Sam Raimi’s scary good ‘Doctor Strange in the Multiverse of Madness’ casts a crazy spell

It's the rare MCU entry that almost requires knowledge of everything that’s come before.

click to enlarge Scarlet Witch (Elizabeth Olsen) proves to be more formidable than any villain yet faced in 'Doctor Strange in the Multiverse of Madness' - PHOTO VIA MARVEL STUDIOS
Photo via Marvel Studios
Scarlet Witch (Elizabeth Olsen) proves to be more formidable than any villain yet faced in 'Doctor Strange in the Multiverse of Madness'
With its 28th feature film since May 2008 — let that sink in for a minute — Marvel Studios has finally gone full-on horror with “Doctor Strange in the Multiverse of Madness.”

That this significant moment comes from the twisted mind and director’s eye of Sam Raimi is the type of serendipitous moment typically reserved for a, ahem, movie, but that the MCU reached this point at all is a testament to how much gas remains in the studio’s collective tank.

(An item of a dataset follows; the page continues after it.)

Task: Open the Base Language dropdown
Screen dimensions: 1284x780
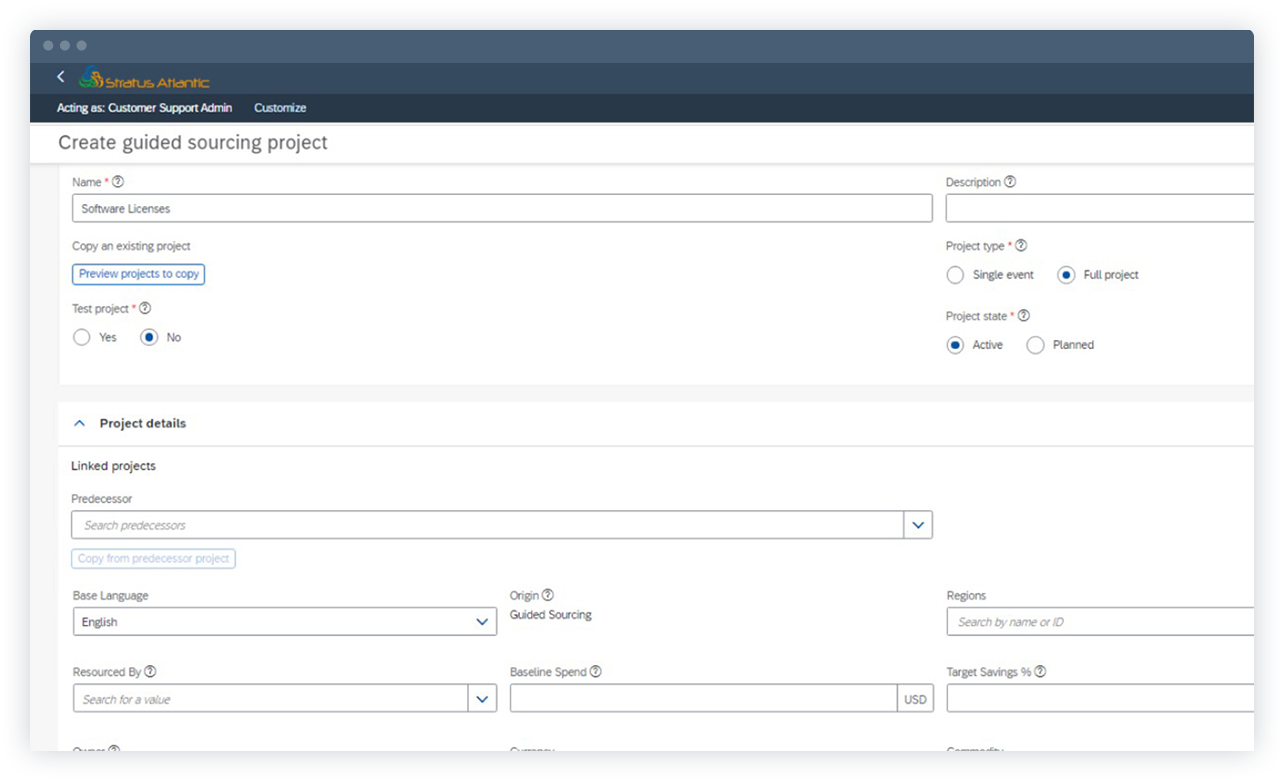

Marvel has of late been teasing a darker turn with the rollout of its phase four slate, particularly through its streaming Disney+ platform, including “Wandavision” and “Moon Knight,” a deep bench character whose list of comics adversaries includes Jack Russell, aka “Werewolf by Night.”

Nothing that has come before, however, can prepare fans for the visual onslaught of genuinely unsettling moments that Raimi embraces as if he was back at a certain cabin circa 1981 and conjuring Kandarian demons.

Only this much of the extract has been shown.